> **Exercise details**
Find each line of the material below that contains the word "width" and copy those lines.

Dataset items
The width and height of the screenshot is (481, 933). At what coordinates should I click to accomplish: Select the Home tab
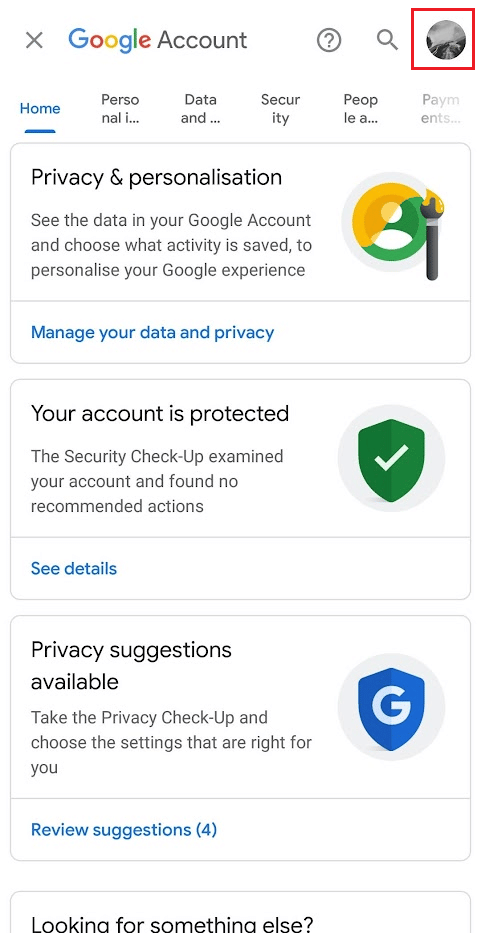point(40,109)
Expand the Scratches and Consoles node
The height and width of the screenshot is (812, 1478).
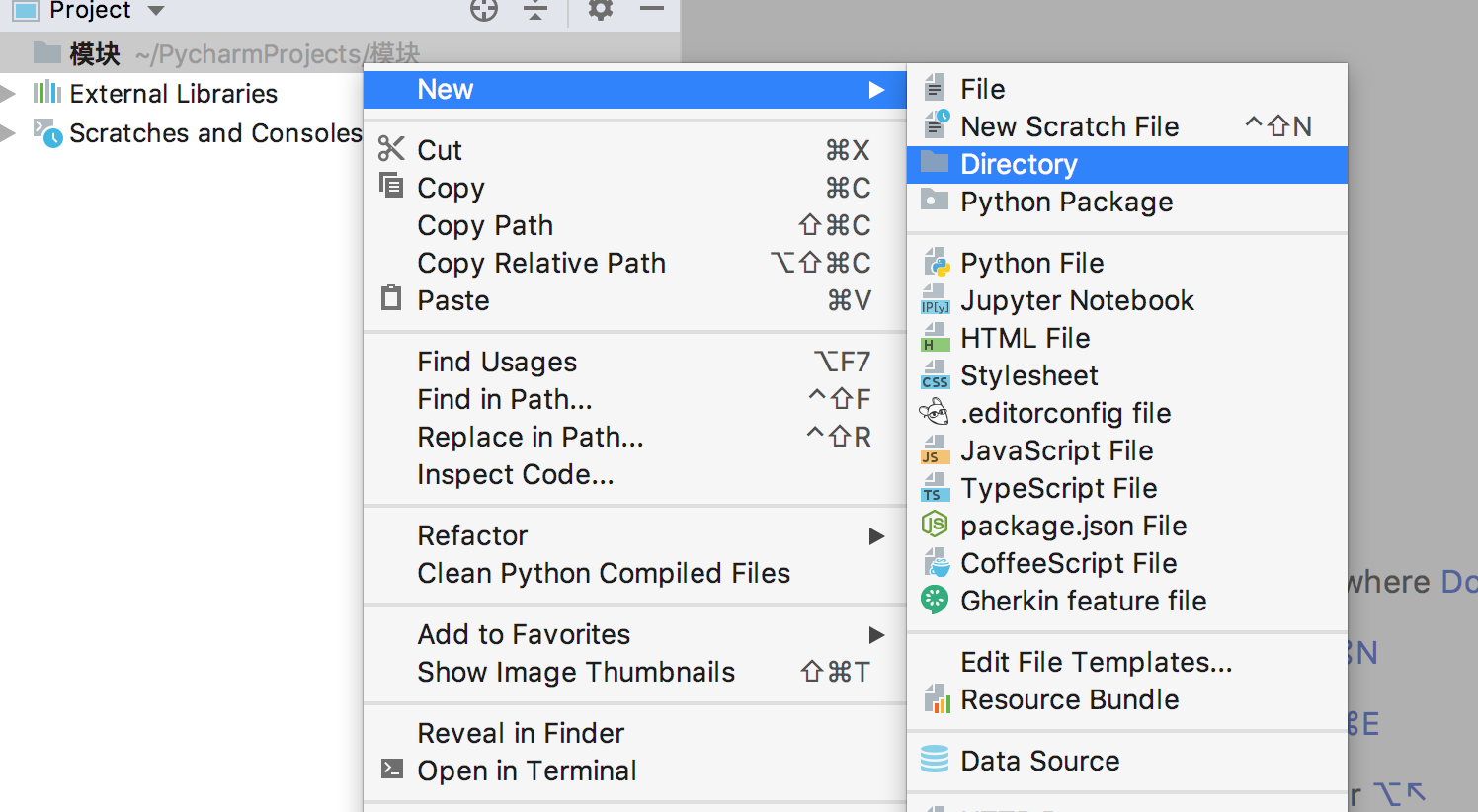[x=9, y=133]
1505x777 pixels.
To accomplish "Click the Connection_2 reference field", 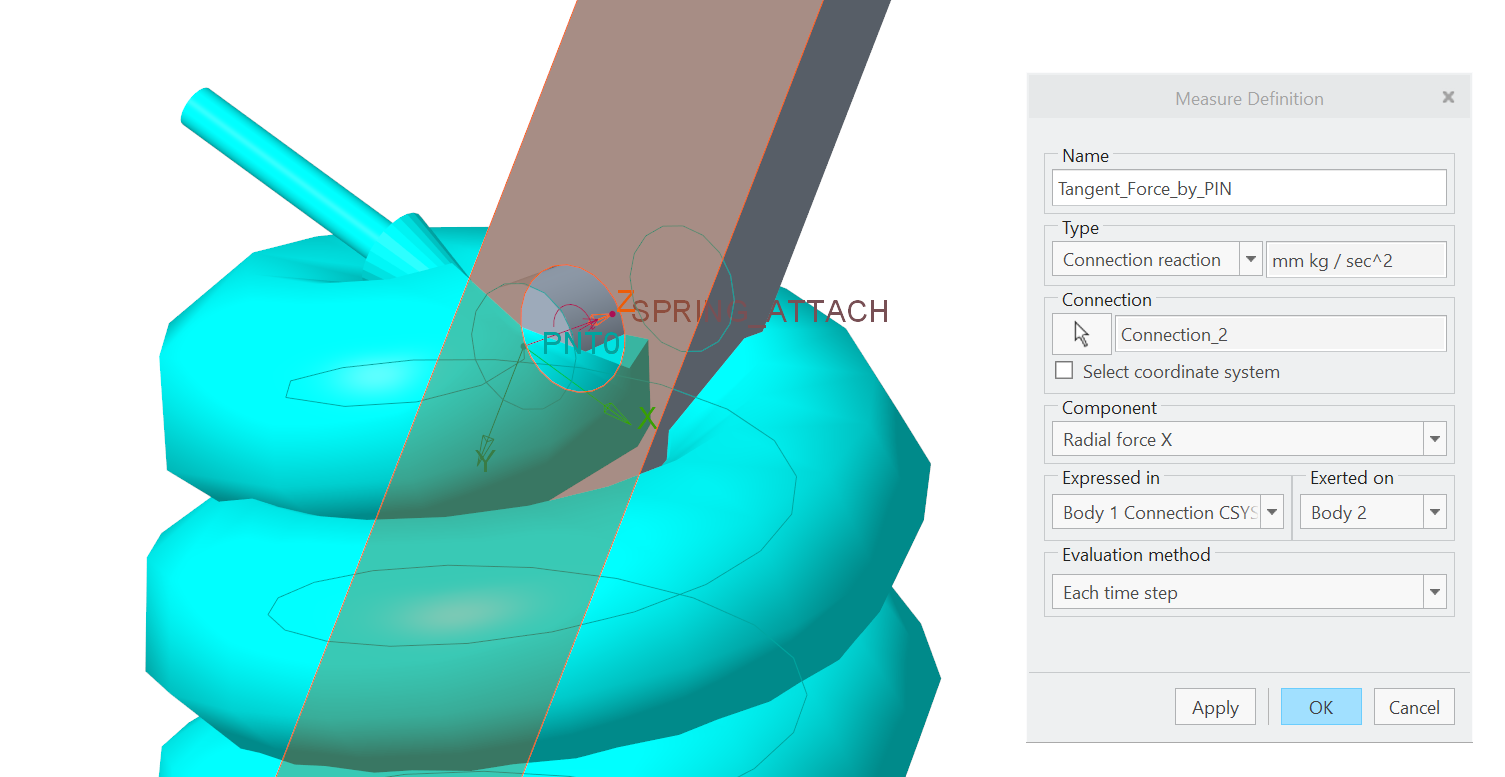I will click(x=1280, y=333).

> **The solution**
The width and height of the screenshot is (481, 933). At what coordinates should I click to accomplish: Select the Home tab
The height and width of the screenshot is (812, 1478).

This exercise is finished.